**Stored records:**

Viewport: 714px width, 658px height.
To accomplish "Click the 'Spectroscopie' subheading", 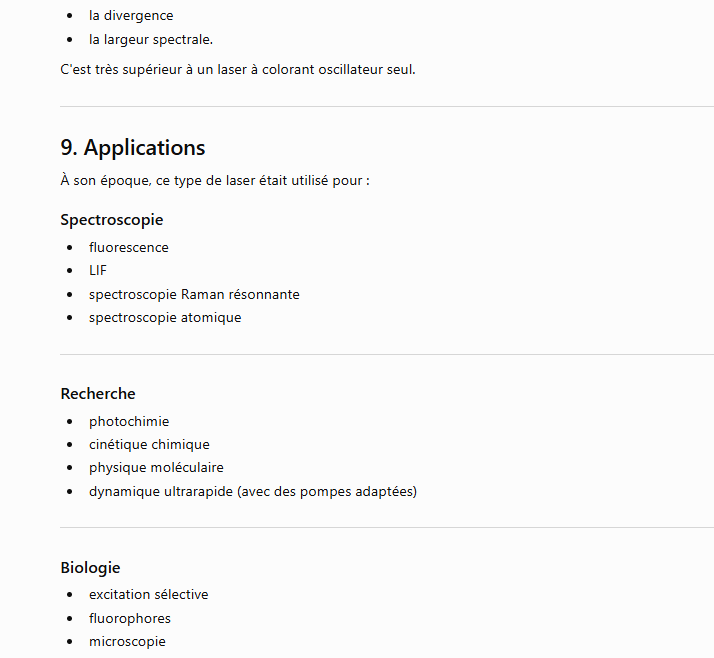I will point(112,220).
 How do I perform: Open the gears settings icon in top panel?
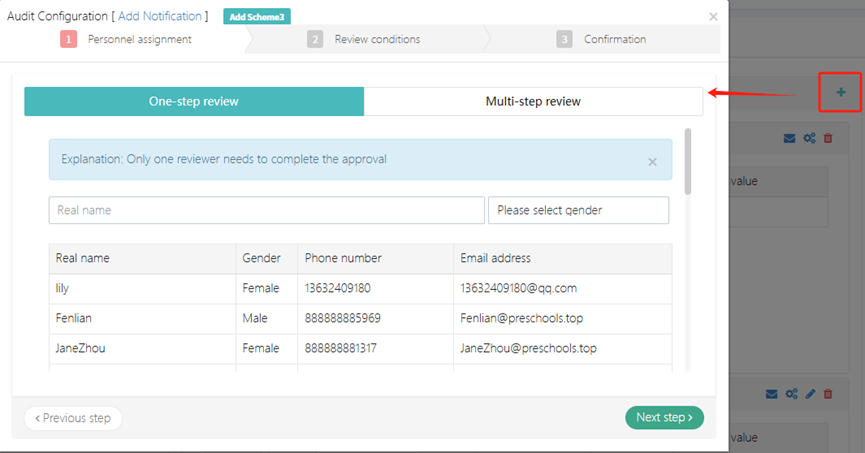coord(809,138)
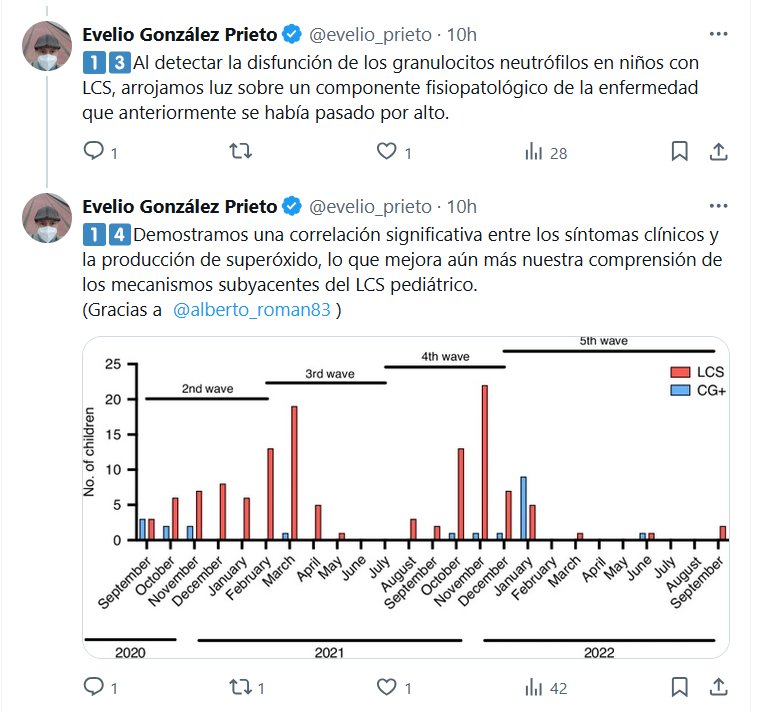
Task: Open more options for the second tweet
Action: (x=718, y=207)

**To do:** Lines from the one holding "How do I perform: Open" to the end of the data, both ends included, are to be given again exactly; no pictures belong in the copy.

**The answer:**
 How do I perform: Open the gears settings icon in top panel?
coord(809,138)
Task: Open more options for the second tweet
Action: (x=718, y=207)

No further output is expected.